Petkomat commented 1 year ago

@waystogetthere Having a "high-dimensional feature", e.g., a hidden state or embedding (of dimensionality n) actually means having n features. Do not "collapse" it into a single value by taking max(vector) or mean(vector): you will lose most of the information. So your workflow is something like this:

  1. Preprocess the data: 1.1 Convert categorical features into feature groups 1.2 Join all the representations into a single dataset (hidden states, 1-hot encodings, original numeric features ...) 1.3 [Other stuff]
  2. Compute feature importance for every feature (dimension)
  3. Join feature importance values of every group (either hidden representation or 1-hot encoding of a categorical feature) into a single value

The answers above refer only to the last step (Step 3), i.e., once you have the importance values [imp1, imp2, ..., impN] for every single feature in a group, the question is how to aggregate them into a single value.

If the features are not redundant (as, male and female are), I think sum should be the only right choice, otherwise, you would underestimate the importance of the group. For example, in the case of hidden states, all of them should be approximately equally important and taking only max (which approximately equals mean) will effectively ignore all but one contribution (sum = N x mean).

If they are redundant, we have to consider this two cases:

A. The signal is being split among the features in the group (in this case, sum should be used) B. The signal is copied (in this case, avg, max should be more informative, sum would overestimate the importance)

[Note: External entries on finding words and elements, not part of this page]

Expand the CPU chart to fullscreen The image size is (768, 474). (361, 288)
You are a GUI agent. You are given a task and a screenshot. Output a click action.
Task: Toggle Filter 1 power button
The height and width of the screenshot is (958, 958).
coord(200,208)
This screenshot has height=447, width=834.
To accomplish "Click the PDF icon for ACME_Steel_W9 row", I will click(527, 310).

I am not sure which of the above holds and additional experiments/analysis would be needed to determine that. Luckily, there is a simple experiment that could determine this:

Compute feature importance values for this dataset and for the dataset where x2 is excluded. If the importance values of x1 considerably change, we have case A. Otherwise (the importance value of x1 does not change much), we are in case B.

waystogetthere commented 1 year ago

Thanks a lot for your detailed reply, it is very clear!

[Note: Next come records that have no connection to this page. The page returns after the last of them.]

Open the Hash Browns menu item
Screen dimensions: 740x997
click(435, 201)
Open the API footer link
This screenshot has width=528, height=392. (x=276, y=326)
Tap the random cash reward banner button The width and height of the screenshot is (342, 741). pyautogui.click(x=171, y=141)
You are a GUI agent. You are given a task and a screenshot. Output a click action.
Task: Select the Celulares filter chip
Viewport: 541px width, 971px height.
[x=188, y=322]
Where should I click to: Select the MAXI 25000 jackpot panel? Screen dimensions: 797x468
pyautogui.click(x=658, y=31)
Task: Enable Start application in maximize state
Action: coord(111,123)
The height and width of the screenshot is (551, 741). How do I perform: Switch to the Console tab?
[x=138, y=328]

To conclude, 'n-dimensional' feature (hidden state, embedding, one-hot) must be treated as 'n' features. Their overall importance is the summation of each dimension's importance: $IMP = \sum_i imp_i$.

Also may I know why 'female' and 'male' are redundant? You said that 'after standardization, you would have male = - female'. As I know their one-hot encoding is:

male: [0, 1] female: [1, 0]

I don't know why 'standardization' (I think it refers to $\frac{x-mean}{std}$) can have the result: 'male = - female' The claim 'redundant' may not be that straight-forward to me. May you elaborate a bit more detailed? Thanks a lot!

Petkomat commented 1 year ago

They are redundant in the sense that knowing one gives you the same information as knowing both.

Before standardization: $m + f = 1$ (where $m$ stands for male and $f$ for female). This means that you can compute one from another (e.g., $m = 1 - f$).

The mean of $m$ and $f$ (since they are 0-1 variables) is their probability of being one. Suppose $p = P(\text{the attribute} = \text{male})$. Then $\mathbb{E}[m] = p$. Similarly, $\mathbb{E}[f] = 1- p$ since $1 - p = P(\text{the attribute} = \text{female})$.

Both $m$ and $f$ have the same standard deviation $\sigma$ (since the transformation $X\mapsto 1 - X$ does not change the variance).

If $m + f = 1$, then $m + f - 1 = 0$. Write $1 = p + (1 - p)$ and rearrange the terms: $(m - p) + (f - (1 - p)) = 0$. Divide this by $\sigma$ and you obtain $m' + f' = 0$, where $m' = (m - \mathbb{E}[m])/\sigma$ and $f' = \dots$ are the standardized values of $m$ and $f$.

Therefore, you can compute $m'$ from $f'$ (namely, $m' = -f'$), so they are still redundant.